Yesterday, in their endorsement of Mayor Newsom for re-election, the Chronicle chided him for failing to have the fortitude to combat institutional resistance to implementing reform of homelessness policy, such as enforcing Laura's Law. However, after reading today's incomprehensible opinion piece by Callie Millner, I have come to the following conclusion: that all of the hand-wringing about homelessness in the Chronicle, whether it be the meretricious sensationalism by Sports Guy, the presumably reasoned unsigned editorials, or today's hysterical hallucination, is essentially crocodile tears.
In her editorial, Millner deliberately confabulates homelessness with gun violence, conjuring terrible images of armed homeless people just itching to shoot at overentitled white-acculturated yuppies such as herself.
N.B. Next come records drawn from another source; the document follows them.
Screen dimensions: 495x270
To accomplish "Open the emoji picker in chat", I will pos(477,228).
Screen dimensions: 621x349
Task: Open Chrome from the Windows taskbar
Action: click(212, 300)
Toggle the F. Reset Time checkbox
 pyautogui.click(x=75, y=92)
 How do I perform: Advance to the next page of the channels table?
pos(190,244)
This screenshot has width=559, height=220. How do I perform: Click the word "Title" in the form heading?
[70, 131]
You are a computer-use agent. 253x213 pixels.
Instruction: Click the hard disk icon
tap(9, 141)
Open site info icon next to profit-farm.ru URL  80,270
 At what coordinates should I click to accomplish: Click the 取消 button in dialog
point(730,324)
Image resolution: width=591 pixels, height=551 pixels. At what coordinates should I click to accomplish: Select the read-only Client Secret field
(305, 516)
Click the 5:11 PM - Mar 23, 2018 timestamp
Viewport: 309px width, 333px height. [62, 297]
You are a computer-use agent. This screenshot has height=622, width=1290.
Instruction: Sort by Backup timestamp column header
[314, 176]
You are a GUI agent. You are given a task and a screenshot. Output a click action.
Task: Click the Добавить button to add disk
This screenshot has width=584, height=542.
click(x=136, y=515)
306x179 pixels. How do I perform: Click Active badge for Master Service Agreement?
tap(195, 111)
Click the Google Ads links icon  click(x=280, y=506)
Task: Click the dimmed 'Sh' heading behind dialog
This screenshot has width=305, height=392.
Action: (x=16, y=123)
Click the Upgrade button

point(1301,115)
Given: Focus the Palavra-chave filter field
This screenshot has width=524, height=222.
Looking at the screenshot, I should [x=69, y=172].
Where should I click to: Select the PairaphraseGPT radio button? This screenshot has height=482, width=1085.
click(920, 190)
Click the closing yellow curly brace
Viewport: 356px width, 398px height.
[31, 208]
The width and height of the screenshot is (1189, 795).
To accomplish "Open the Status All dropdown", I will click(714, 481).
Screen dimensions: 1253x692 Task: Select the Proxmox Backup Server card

She compounds the injury further by contrasting these images with her tourist trip to Calcutta, stating essentially that while the homeless of Calcutta may be worse off, they at least make her feel safer because they are less likely to blow her away.
Quite frankly, if Ms. Millner was less likely to be blown away by a homeless person in Calcutta than by one in San Francisco, it would have more to do with the acceptance of homelessness in India's culture than anything else; gun ownership is legal in India, albeit tightly controlled, and let us not forget that Calcutta is a mere hop, skip and a jump down the Grand Trunk Road from Peshawar, Pakistan, where you can buy almost any sort of small arm which can be made or resold.
It's also hardly likely that the average homeless person in San Francisco, or any other US city, carries a gun. After all, they're too busy spending what money they get on drugs and booze in order to afford to buy a gun, whether at retail price or street. Most homeless people in San Francisco, however, do carry knives. They tend to use them on each other, however. Any streetwise San Franciscan knows that while they are very likely to be accosted and annoyed by a homeless person, the likelihood of being actually physically attacked by one is about the same as being eaten by a bear at Yosemite.
The bizarre hysteria exemplified by Millner and her article insults the intelligence of the public. So much so, that it becomes easier for ordinary citizens to accept the equally disengenous rhetoric of NGOs like the Coalition on Homelessness and the Tenderloin Housing Clinic, whose primary business is using shrill elitists like Millner as straw men in support of public policy designed to keep people on the streets and in slums - and keep thus these very entities in business.
Homelessness does indeed present a threat to public safety. However the threat is an environmental one, not a direct one. Where homeless people are allowed to congregate, the streets become dirty, property values fall, businesses leave, and real criminals come in to take the easy pickings. The same homeless people are just as likely to be victimised by those criminals as they are to commit any crimes themselves. We've seen it again and again, just as we've seen the Chronicle fail to adequately cover the corruption of homeless-oriented NGOs.
Maybe the Chronicle editorial board thinks that coverage of that process, and why it should be stopped, is simply too complicated for its readership to comprehend, and so they've come up with this bogeyman of the machinegun-toting homeless person ready to incite an Urban Armageddon. If that's the case, they are underestimating their readers. This imagery is far more likely to drive the average person into the arms of the opposition, and as such we will be stuck with the same problems.
Which leads us tio thinking the unthinkable: maybe the Chronicle actually has no interest in helping the public frame the homelessness issue with the goal of solving or ameliorating it; instead, they simply wish to provoke a more organized backlash against homeless policy reform by San Francisco's Progressives and corrupt, self serving NGOs. This, in turn will destroy reform politically forever and keep San Francisco's urban blight and street crime intact as a source for further sensationalist coverage which the Chronicle can continue selling to its newer, disinterested suburban readership.
Of course, that does nothing for San Franciscans who continue to put up with homelessness and dirty streets, and the resultant increase in street crime.
Then again, most San Franciscans don't read the Chronicle anymore, either.